Easier to make than pumpkin pie (much fewer steps) it has the same great creamy pumpkin flavor over a thick and dense cake layer. Only three ingredients (cake mix, butter, and egg) combine to create a thick crust. The filling is made with a puree of pumpkin combined with cream cheese and eggs and then seasoned with cinnamon, vanilla, and of course – butter.

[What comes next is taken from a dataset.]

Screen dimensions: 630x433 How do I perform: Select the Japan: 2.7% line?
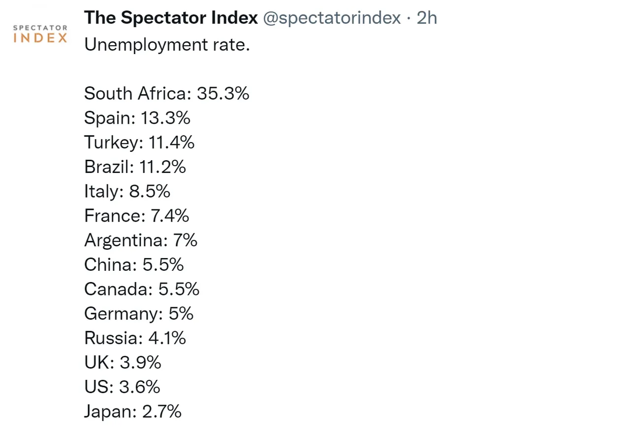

The consistency of the top layer is made thick with the addition of powdered sugar.

How To Make

This recipe could not be easier to pull together. All the ingredients can be mixed in a single bowl in two big steps and then placed in a greased 13×9 pan to bake.

pumpkin layer being spread onto cake layer

Cake

Using an electric mixer, beat together the cake mix, egg, and melted butter in a large bowl. Press and pat the cake batter mixture into a greased 13×9 baking dish using a spatula.

Filling

Beat the softened cream cheese and pumpkin puree using an electric mixer until it’s silky smooth. Add the eggs, vanilla, and melted butter and beat them together at medium speed. Gently mix in the powdered sugar and cinnamon until all is well incorporated. Pour and spread the pumpkin mixture over the base cake layer.

Bake

Bake in a preheated 350˚ F oven for 40-50 minutes. The center will be slightly giggly when when finished baking.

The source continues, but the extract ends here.